Man I love Chael, he's hilarious. 

"When you fight so poorly that some people can't imagine you fought that poorly, that this HAS to be fixed....that's not good".

Really hope he wins this one, been wanting to see this for years.


----------



## UFC_OWNS (Jul 7, 2010)

Chael is there for the paycheque, he'll likely lose without taking too much damage like the tito fight. He doesn't care anymore.


----------



## Joabbuac (Jan 31, 2009)

Baigg said:


> Chael Sonnen vs Wanderlei Silva will be a great Fight.
> 
> Chael has a great record of 28-15 and is an experience fighter.

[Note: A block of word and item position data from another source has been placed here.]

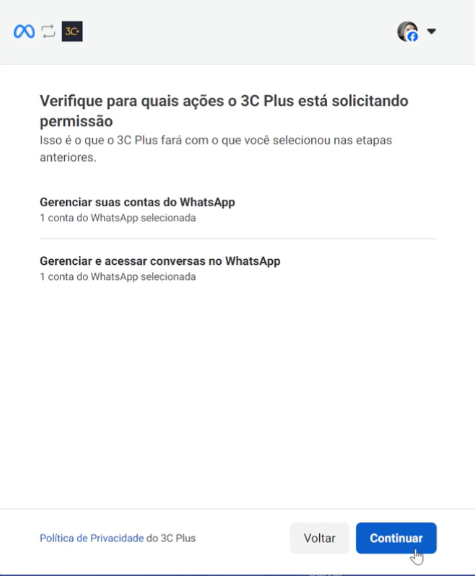This screenshot has height=576, width=475.
Task: Click first '1 conta do WhatsApp selecionada' text
Action: pyautogui.click(x=118, y=218)
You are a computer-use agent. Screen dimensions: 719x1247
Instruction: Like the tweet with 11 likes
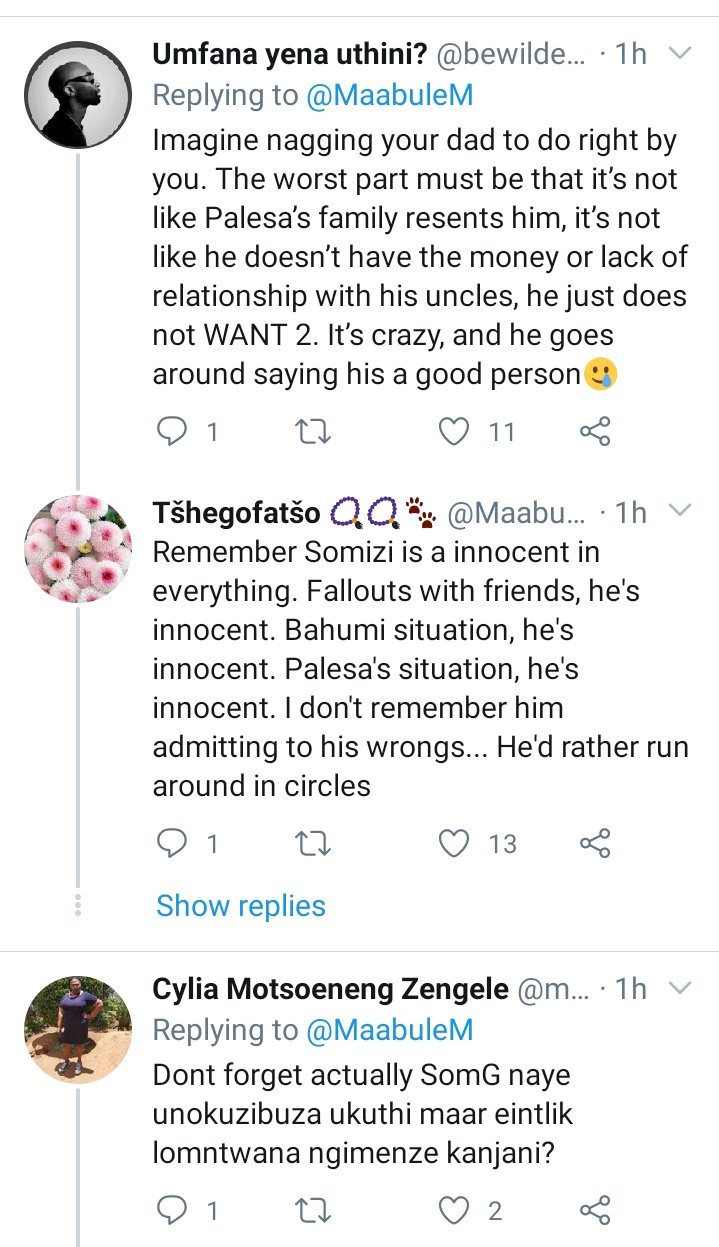pyautogui.click(x=455, y=431)
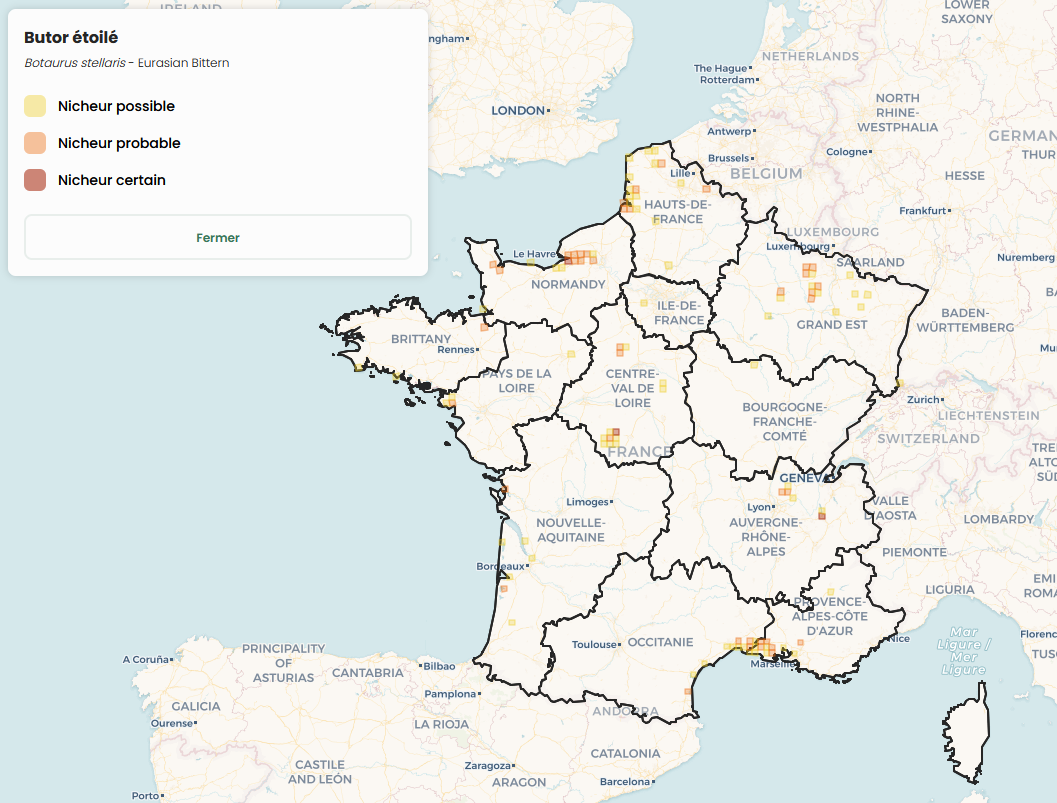Screen dimensions: 1057x803
Task: Click the Bordeaux city label
Action: click(500, 566)
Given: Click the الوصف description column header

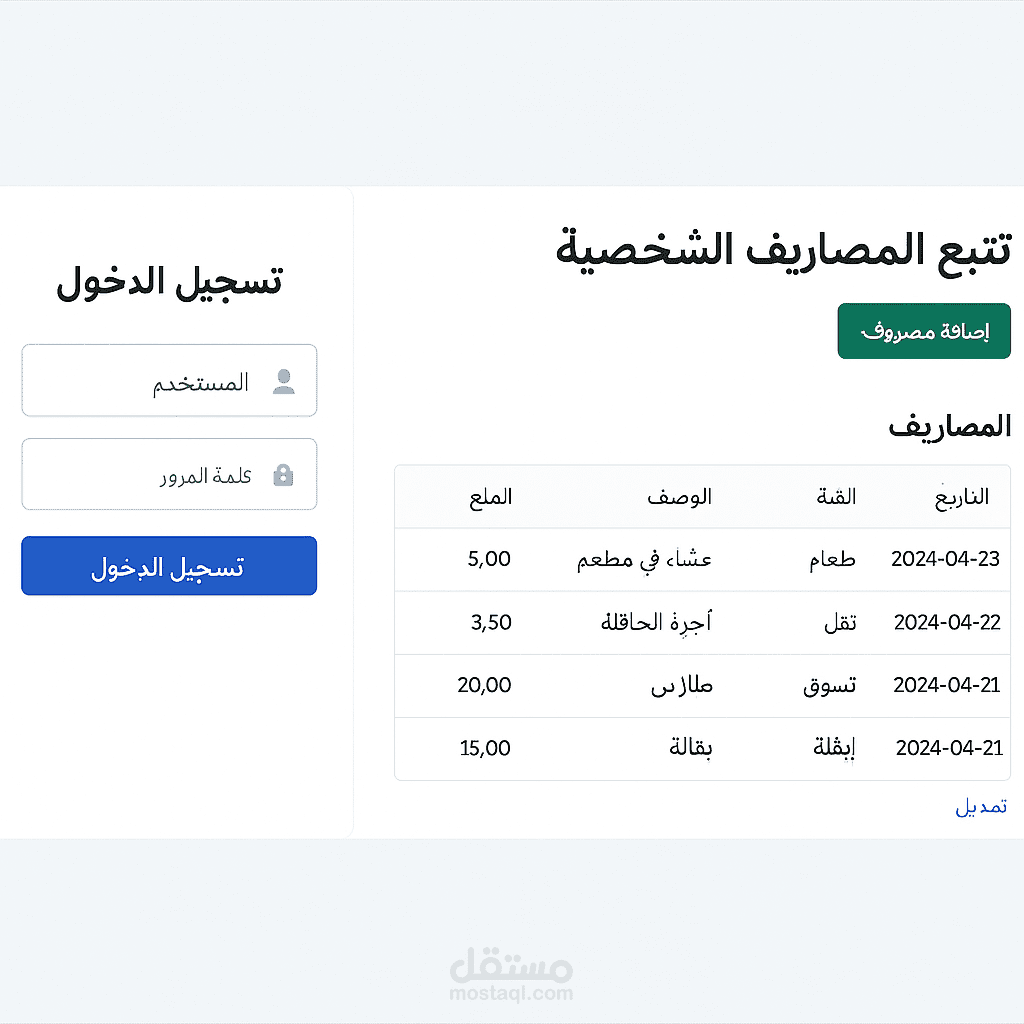Looking at the screenshot, I should tap(679, 497).
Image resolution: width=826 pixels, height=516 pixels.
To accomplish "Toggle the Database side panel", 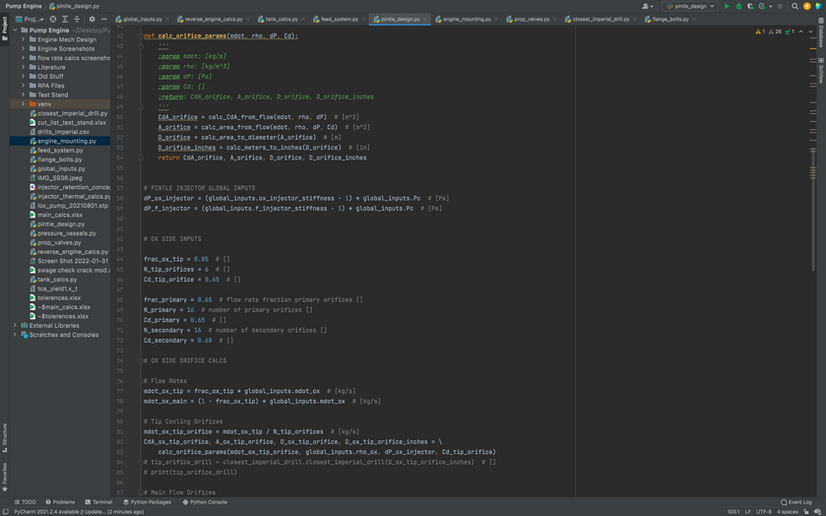I will tap(821, 36).
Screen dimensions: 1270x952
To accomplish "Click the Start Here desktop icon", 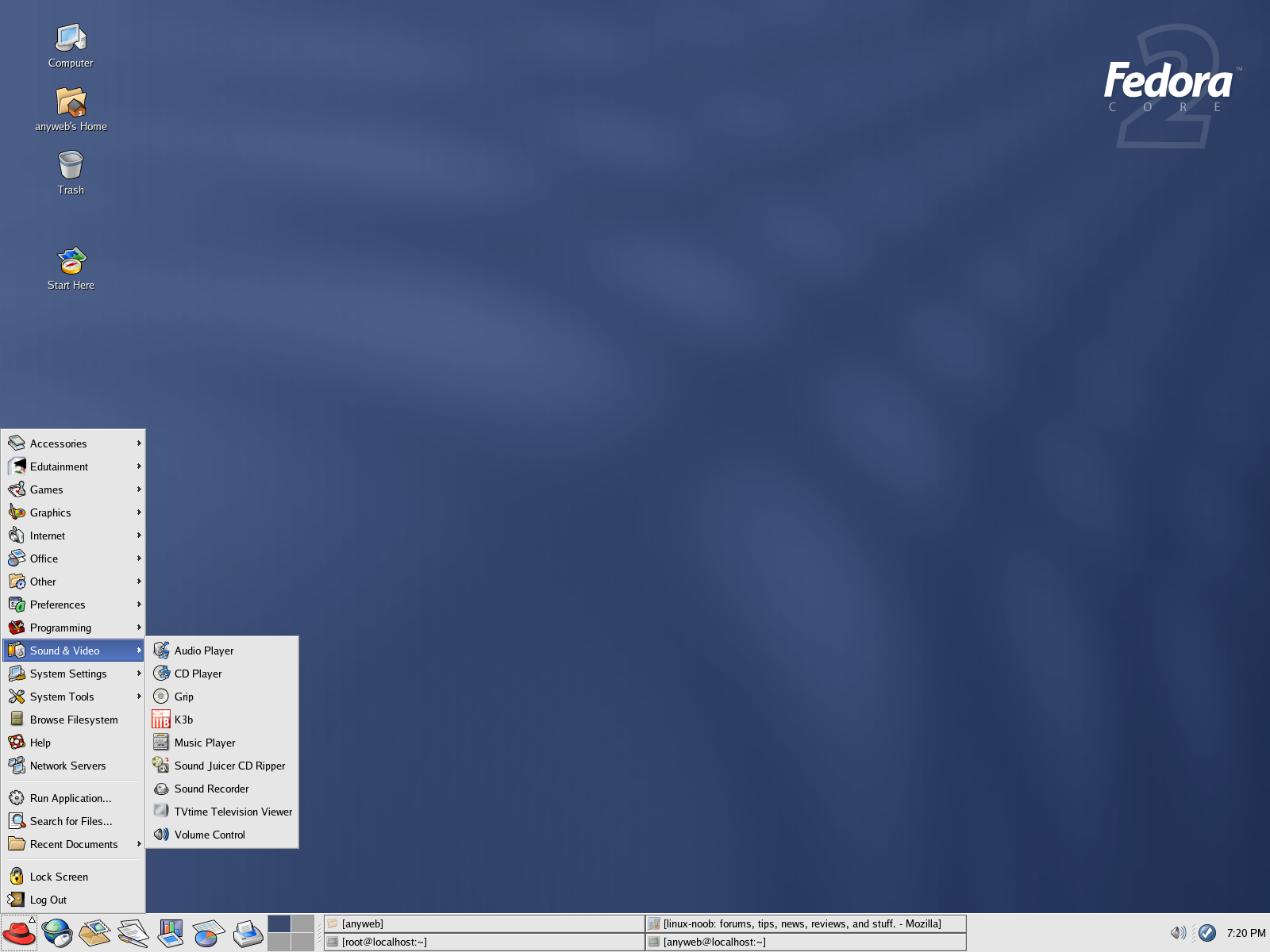I will point(71,268).
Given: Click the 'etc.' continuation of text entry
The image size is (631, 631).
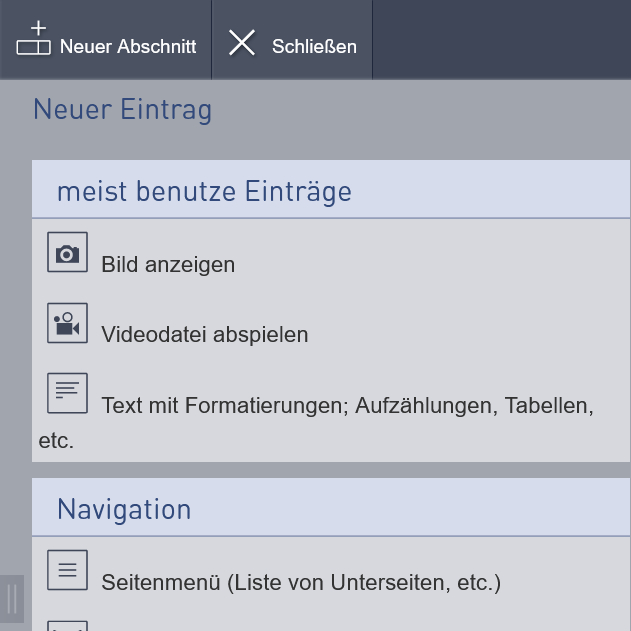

On the other hand Wanderlei Silva 35-12 and 25 KO is incomparable stats to another fighter.





kantowrestler said:


> Well as we found out from that brawl the two had, Chael can take Wanderlei down.



:dunno:


----------



## kantowrestler (Jun 6, 2009)

I guess a street brawl is very different then a MMA fight?


----------



## M.C (Jul 5, 2008)

Would have been great a few years ago. Now, I'd rather not watch either of them compete, much less against each other.


----------



## kantowrestler (Jun 6, 2009)

There is still a score to settle between the two which is why it's still happening.


----------



## Joabbuac (Jan 31, 2009)

M.C said:


> Would have been great a few years ago. Now, I'd rather not watch either of them compete, much less against each other.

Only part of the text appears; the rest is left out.